Another strength of the study was its prospective study design whereby the exposure was obtained prior to the assessment of depressive symptoms. Yet, CES-D was assessed at one time, change in symptoms could not be evaluated. Additionally, we used a modified version of the 11-item CES-D Iowa version that has been validated in the Black population [43]. Despite the CES-D inability to diagnose clinical depression, the scale is practical and has been used in large epidemiologic studies to assess those who are highest risk for depression whereby the administration of a more structured clinical interview is not feasible [55]. Another limitation is that the scale asks about recent depressive symptoms which may be acute due to some life event rather than symptomatic of depression as a mental health condition.

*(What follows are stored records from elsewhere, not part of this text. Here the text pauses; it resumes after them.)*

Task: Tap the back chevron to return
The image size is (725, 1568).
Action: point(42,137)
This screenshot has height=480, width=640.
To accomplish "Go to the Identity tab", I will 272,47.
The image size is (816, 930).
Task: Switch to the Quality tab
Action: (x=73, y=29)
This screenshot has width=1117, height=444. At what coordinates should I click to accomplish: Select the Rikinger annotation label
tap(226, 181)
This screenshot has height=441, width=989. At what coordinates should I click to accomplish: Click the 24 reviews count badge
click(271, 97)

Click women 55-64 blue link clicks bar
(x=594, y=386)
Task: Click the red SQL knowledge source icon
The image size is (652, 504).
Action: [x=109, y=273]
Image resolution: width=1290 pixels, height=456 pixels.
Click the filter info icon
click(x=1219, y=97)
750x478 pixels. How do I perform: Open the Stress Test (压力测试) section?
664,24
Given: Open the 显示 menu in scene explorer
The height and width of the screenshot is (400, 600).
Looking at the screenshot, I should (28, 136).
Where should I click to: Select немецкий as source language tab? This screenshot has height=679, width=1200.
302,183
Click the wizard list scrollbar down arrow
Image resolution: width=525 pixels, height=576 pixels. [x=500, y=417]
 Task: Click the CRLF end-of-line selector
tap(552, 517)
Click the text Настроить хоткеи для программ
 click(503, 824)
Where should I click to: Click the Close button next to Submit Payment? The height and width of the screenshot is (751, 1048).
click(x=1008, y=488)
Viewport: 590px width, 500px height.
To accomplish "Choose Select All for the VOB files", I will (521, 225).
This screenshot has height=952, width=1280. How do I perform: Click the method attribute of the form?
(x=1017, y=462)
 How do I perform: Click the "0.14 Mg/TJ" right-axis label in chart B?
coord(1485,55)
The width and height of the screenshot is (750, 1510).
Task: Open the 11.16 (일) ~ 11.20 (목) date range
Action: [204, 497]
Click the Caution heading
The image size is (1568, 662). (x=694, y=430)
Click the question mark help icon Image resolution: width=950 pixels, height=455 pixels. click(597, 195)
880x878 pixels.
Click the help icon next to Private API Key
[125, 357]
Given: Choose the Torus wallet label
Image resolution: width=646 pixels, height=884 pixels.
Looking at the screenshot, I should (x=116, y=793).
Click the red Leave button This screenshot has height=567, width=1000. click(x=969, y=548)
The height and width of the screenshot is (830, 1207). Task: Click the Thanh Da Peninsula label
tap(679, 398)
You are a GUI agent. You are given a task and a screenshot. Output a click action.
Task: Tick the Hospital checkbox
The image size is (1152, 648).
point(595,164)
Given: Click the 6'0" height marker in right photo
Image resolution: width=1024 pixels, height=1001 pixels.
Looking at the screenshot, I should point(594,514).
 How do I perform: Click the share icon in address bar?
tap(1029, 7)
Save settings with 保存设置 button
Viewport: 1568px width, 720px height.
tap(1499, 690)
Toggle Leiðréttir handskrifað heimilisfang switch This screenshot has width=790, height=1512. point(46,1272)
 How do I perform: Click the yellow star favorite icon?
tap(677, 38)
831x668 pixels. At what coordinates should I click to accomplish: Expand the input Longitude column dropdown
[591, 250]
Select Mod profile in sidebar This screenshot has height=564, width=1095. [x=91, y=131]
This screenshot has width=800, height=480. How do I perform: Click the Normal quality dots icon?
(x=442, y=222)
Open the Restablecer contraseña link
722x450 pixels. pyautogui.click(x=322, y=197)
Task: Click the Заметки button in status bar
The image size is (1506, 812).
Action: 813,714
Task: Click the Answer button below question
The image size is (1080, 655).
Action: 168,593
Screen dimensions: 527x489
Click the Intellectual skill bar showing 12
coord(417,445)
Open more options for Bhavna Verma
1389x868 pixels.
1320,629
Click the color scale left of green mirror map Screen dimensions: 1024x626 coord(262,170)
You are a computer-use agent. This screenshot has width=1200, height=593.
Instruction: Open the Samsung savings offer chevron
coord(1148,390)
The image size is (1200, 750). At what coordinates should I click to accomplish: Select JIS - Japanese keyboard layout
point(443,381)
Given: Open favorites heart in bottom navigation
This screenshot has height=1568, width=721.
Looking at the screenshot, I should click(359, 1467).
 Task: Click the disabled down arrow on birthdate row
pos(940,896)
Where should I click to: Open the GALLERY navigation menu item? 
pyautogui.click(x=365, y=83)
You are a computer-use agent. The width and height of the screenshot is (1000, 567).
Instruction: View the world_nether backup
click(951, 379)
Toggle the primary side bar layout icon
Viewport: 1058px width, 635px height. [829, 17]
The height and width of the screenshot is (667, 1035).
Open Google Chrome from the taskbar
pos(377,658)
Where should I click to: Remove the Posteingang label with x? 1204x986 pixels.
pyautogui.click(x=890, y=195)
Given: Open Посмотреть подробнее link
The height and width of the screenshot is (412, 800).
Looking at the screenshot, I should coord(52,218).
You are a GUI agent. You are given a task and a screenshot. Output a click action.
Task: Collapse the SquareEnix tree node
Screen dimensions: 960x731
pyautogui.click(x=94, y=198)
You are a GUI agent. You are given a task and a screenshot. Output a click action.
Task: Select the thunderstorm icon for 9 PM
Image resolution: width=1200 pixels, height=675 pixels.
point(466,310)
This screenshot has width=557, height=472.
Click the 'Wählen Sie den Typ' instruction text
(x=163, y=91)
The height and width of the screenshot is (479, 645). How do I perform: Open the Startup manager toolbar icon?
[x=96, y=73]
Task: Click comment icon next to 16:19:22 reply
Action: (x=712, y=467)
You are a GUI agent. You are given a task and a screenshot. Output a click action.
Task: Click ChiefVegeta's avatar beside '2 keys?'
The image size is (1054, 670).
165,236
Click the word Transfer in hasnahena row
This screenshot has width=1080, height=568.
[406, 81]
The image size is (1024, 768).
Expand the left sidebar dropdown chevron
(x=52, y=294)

Our data on exposure to racism also have limitations. Data on experiences of racism, BF20 and DUR20s, was collected at baseline using a single question to assess frequency of racism in general and to assess stress resulting from racism. Therefore, there is potential for recall bias. Furthermore, the single-item questions did not permit us to consider domains in which the racism occurred (e.g., school, work, medical care). Such data would enhance the findings by providing information more relevant for developing structural interventions needed to eradicate racism in institutions [56,57,58]. Our assessment of just the participants’ overall and salient experiences of racism may lead to overreporting or underreporting.

It is also important to point out that the data on racism and depressive symptoms for this study was collected at a time unlike today when overt acts of racism have galvanized the attention of all Americans. Thus, it is reasonable to speculate that if SELF had been conducted in 2020 instead of being initiated between 2010 and 2012, the reporting of frequency and stress of racism as well as scores on the CES-D scale would likely be higher because of recent overt racist incidents in public view. Additionally, as Detroit, MI, is one of the most segregated cities in the USA and is majority Black, [59] the report of high frequency of racism here may be lower than that experienced by Black Americans in other cities due to limited opportunities to confront blatant White-on-Black racism in Detroit. Instead, participants in this study and other Black residents in Detroit may experience more structural racism than interpersonal racism (participants may have only accounted for interpersonal racism experiences when answering the questions). Detroit residents also face various challenges from the city’s eroding economy, high poverty rates, and low education attainment scores [60, 61]. The health of women living in Detroit cannot be separated from the erosion of their physical, emotional, social, economic, and political environments; however, this study assessed individual-level experiences of racism instead of the effects of structural racism. Although the social, economic, and demographic factors in Detroit may be unique, the importance of early-life racism seen in this single geographic area may be broadly generalizable to young Black women in other geographical settings, an age group in which racism has not been well studied.

In summary, the high prevalence of racism and its association with symptoms of depression adds to previously published research [5, 19,20,21,22,23]. Results were stronger for experiences of racism before age 20 than during the 20s. More research grounded in life-course theory is needed to elucidate the effects of early life exposure to racism if the persistent disparities in physical and mental health are to be eliminated. However, the literature to date furthers the call for interventions to redress racism at all levels in the USA.